昨夜のらりくらりと本を読みながら、時折りなまくらにテレビの『エチカの鏡』を覗いていた。例のマイケル・サンデル教授のハーバード大学での講義「ジャスティス」の場面を写していた。その後は大学生のディベートに取り組む模様であった。これもちらほらと見る程度。この種の番組はぼくのテーマへの追い風になるはずなのだが、あまり手離しで喜べない。カリスマ講義もディベート技術も本来とてもきついことを題材にしているにもかかわらず、学び手のノリがコンビニ感覚で軽々しい印象を受けることがある。


サンデル教授の投げ掛ける問いはこうだ。「暴走列車を運転するあなた。このまま進めば5人を轢き殺してしまう。だが、列車を右に逸らせば、そこにいる作業員一人は犠牲になるが5人は助かる。あなたならどうするか?」  この質問に答えはない。
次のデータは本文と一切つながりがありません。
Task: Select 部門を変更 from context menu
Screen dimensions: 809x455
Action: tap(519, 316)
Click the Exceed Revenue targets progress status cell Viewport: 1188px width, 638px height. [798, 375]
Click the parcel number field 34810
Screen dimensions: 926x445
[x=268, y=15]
要するに、自ら考えることに意義がある。結論を下してその論拠を説明するトレーニングなのだ。「解答は必ずしも存在しない」のはもはや明白だから、特別に目新しい話ではない。

一部の学生の解答が紹介されたが、他にどんなものがあったのか興味津々である。便利生活で飼い慣らされたという点では日米ともに大学生に大差はないように思える。この程度の質問のある講義を絶賛するようでは、わが国の教育のありようを嘆くしかない。ぼくの私塾ですらハーバード大学よりも難しくて答えのない設問を用意している。ちなみに、暴走列車を運転するぼくは余計なことをせずに真っ直ぐに進む。線路上の5人のうちわずか一人でも暴走列車の轟音に気づくほうに期待する。
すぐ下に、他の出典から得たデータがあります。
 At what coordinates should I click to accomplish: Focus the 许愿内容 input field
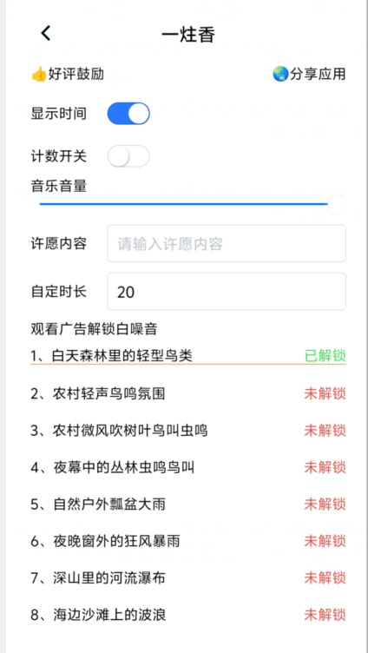(x=227, y=244)
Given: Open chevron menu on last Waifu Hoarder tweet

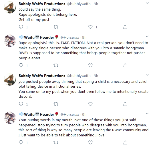Looking at the screenshot, I should (x=147, y=113).
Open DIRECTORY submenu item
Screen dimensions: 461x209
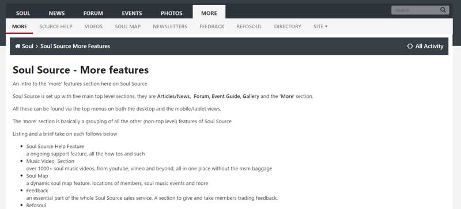288,26
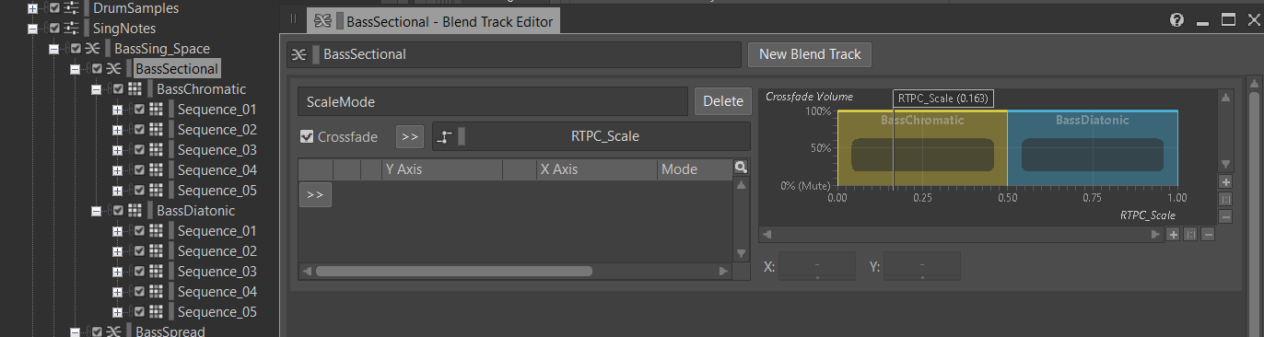This screenshot has width=1264, height=337.
Task: Zoom in horizontally on the RTPC_Scale axis
Action: (x=1174, y=235)
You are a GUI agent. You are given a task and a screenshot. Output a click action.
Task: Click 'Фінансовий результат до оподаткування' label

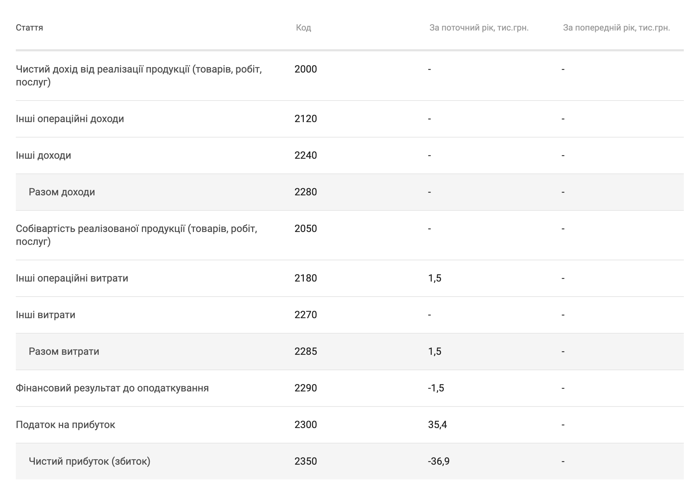(112, 388)
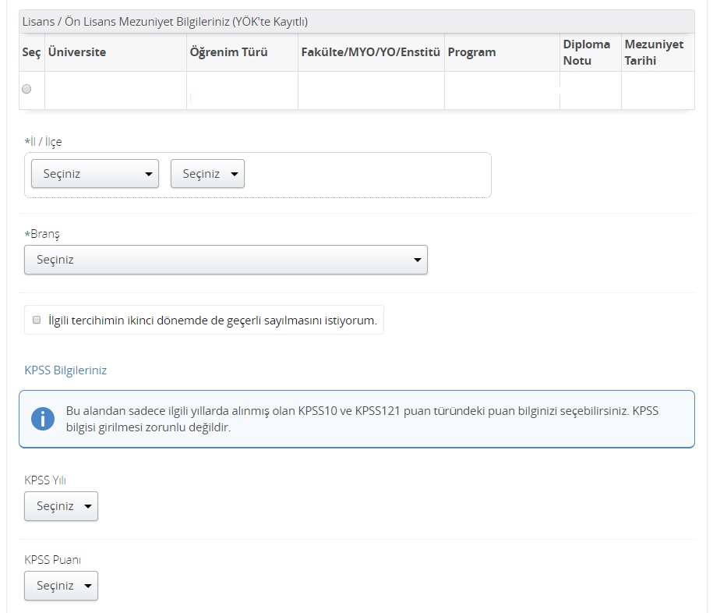713x613 pixels.
Task: Click the Diploma Notu column header
Action: [587, 52]
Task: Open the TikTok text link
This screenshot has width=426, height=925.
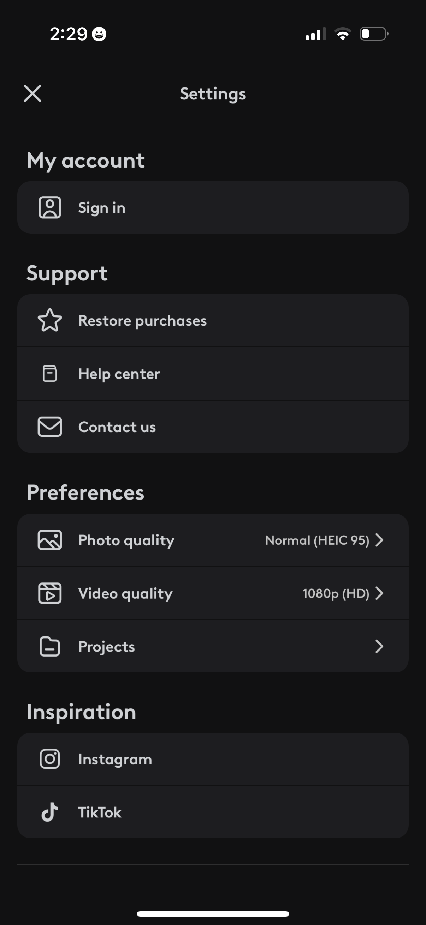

今朝の朝刊で新刊予告の広告。『デジタル教育は日本を滅ぼす』(田原総一朗)には、「便利なことが人間を豊かにすることではない」とある。その横の広告は『頭脳の散歩 デジタル教科書はいらない』(なんと田中眞紀子と外山滋比古の共著)。ぼくがこの二冊を買い求めることはないだろうが、デジタル化と便利(あるいは促成)が教育のキーワードであるのは間違いない。便利が奪ったものは何なのか? ことばの力と考える力である。この意味で、答えの定まらない問題を解くのもディベートもデジタル教育よりはすぐれた処方箋と言えるだろう。しかし、肝心要は日々の生活場面だ。不便に戻って、段取りと機転の工夫をする習慣形成こそがはじめにありきなのである。